Die Atmosphäre blieb aufgeheizt, Stimmen wie die von Heinrich Heine, der im Pariser Exil lebte und in Deutschland steckbrieflich verfolgt wurde, waren die Ausnahme. In »Deutschland. Ein Wintermärchen« berichtete er 1844 von seinem Besuch in Köln, wo er den Vater Rhein zu Wort kommen und sich über Beckers »dummes Lied« beschweren ließ, das die Sinne verwirrt habe. Im Vorwort provozierte Heine die Verteidiger des »deutschen Rheins«: »Seid ruhig, ich werde den Rhein nimmermehr den Franzosen abtreten, schon aus dem ganz einfachen Grunde: weil mir der Rhein gehört. Ja, mir gehört er, durch unveräußerliches Geburtsrecht, ich bin des freien Rheins noch weit freierer Sohn, an seinem Ufer stand meine Wiege, und ich sehe gar nicht ein, warum der Rhein irgendeinem andern gehören soll als den Landeskindern.«

Die Kölner machten spätestens seit dem Krieg gegen Frankreich 1870/71 ihren Frieden mit den Preußen und wurden kaisertreue Patrioten. Die »Wacht am Rhein« erschallte beim Festzug zur Domvollendung 1880. Dem »Erbfeind« Frankreich wollte man mit Waffengewalt begegnen.

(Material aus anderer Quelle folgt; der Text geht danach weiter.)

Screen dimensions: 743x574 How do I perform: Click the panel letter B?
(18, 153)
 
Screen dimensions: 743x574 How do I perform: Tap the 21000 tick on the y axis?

Ganz anders Georg Herwegh, der im nationalen Überschwang 1840 selbst ein »Rheinweinlied« verfasst hatte (»Der Rhein soll deutsch verbleiben«). Er dichtete 1871 ernüchtert: »Gleich Kindern lasst ihr euch betrügen, / Bis ihr zu spät erkennt, o weh! – / Die Wacht am Rhein wird nicht genügen, / der schlimmste Feind steht an der Spree.«

Die vier Teller mit den denkwürdigen Versen erwarb das Museum am 18. Juni 1917 vom Kölner Kunsthändler Alfred Werther für 36 Mark. Die im »Rheinlied« beschworenen »kühnen Knaben« waren 1914 begeistert in den Ersten Weltkrieg gezogen, die Urkatastrophe des 20. Jahrhunderts. Romantische Lieder wirkten wie Hohn in der Hölle aus Schützengräben und Granaten, in der die Jugend Europas ihr Leben ließ. Das Jahr 1917 war von weltpolitischer Bedeutung: Deutschland betrieb die Revolutionierung Russlands, die USA traten in den Krieg ein. Zwei Supermächte standen nun auf der Bühne der Geschichte. Es war das Ende der alten Welt und des alten Europas.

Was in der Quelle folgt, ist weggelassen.